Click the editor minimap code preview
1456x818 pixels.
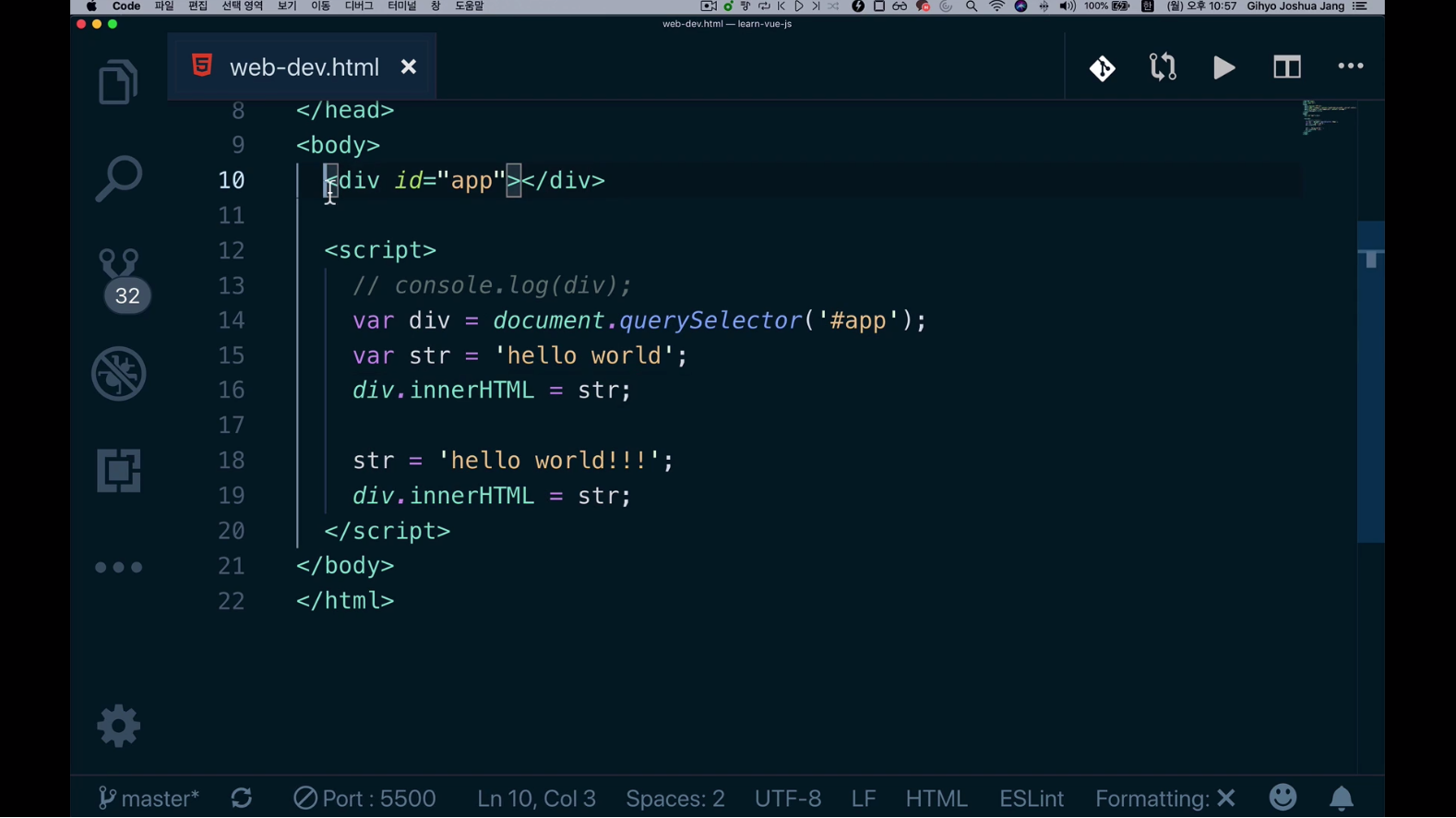pos(1328,118)
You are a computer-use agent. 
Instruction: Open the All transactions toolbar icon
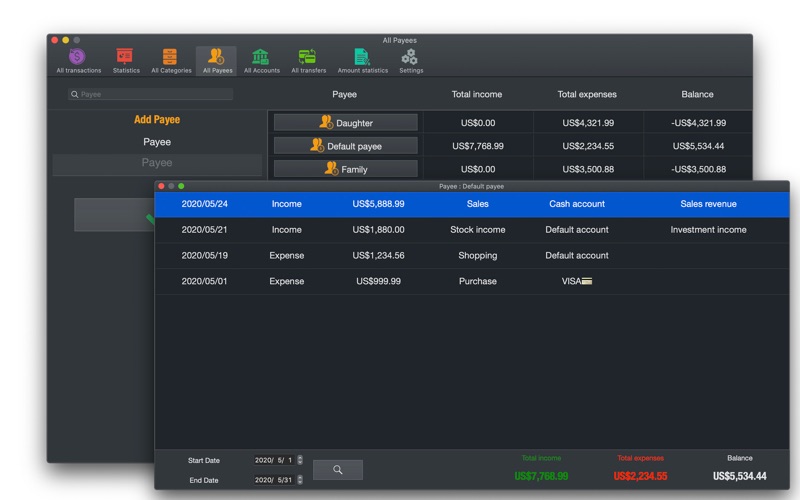pyautogui.click(x=78, y=61)
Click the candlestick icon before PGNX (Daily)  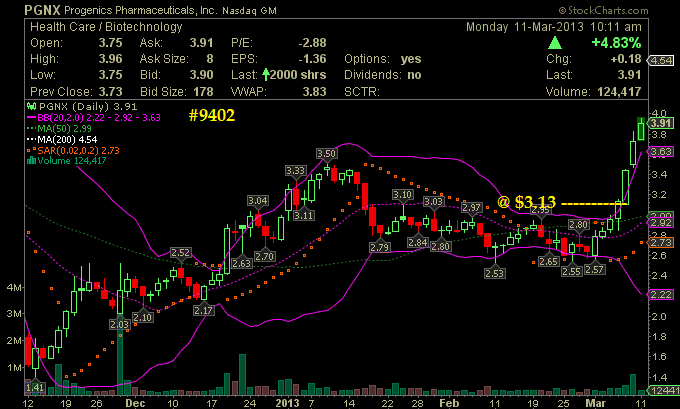point(33,108)
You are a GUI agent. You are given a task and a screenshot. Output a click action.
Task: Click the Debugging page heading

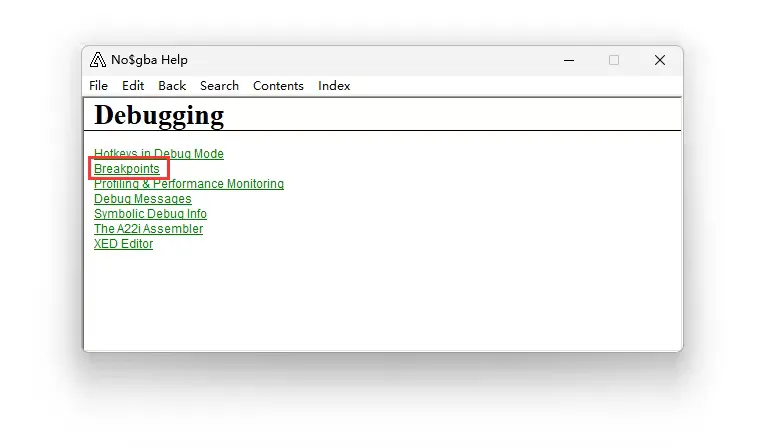(159, 115)
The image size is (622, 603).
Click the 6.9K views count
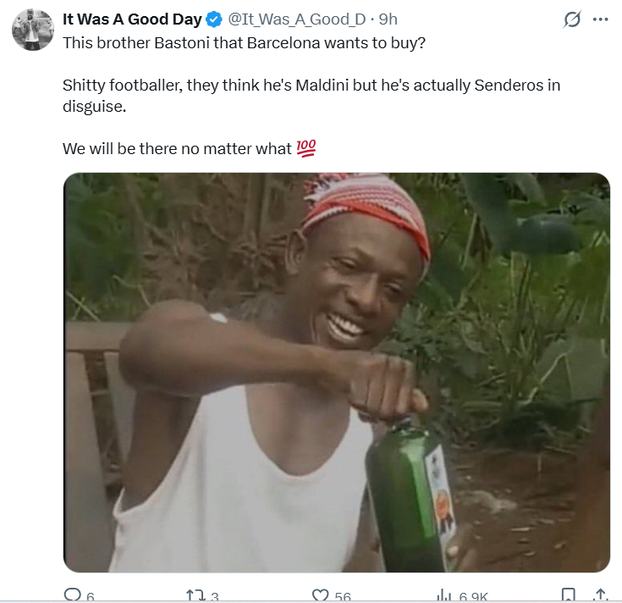click(x=473, y=597)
_ _ _ _
WHAT THIS TASK INVOLVES:
Return the lines containing "agent", taking each one from the listing.

YOUR SOLUTION:
You are a computer-use agent. 
You are a GUI agent. You are given a task and a screenshot. Output a click action.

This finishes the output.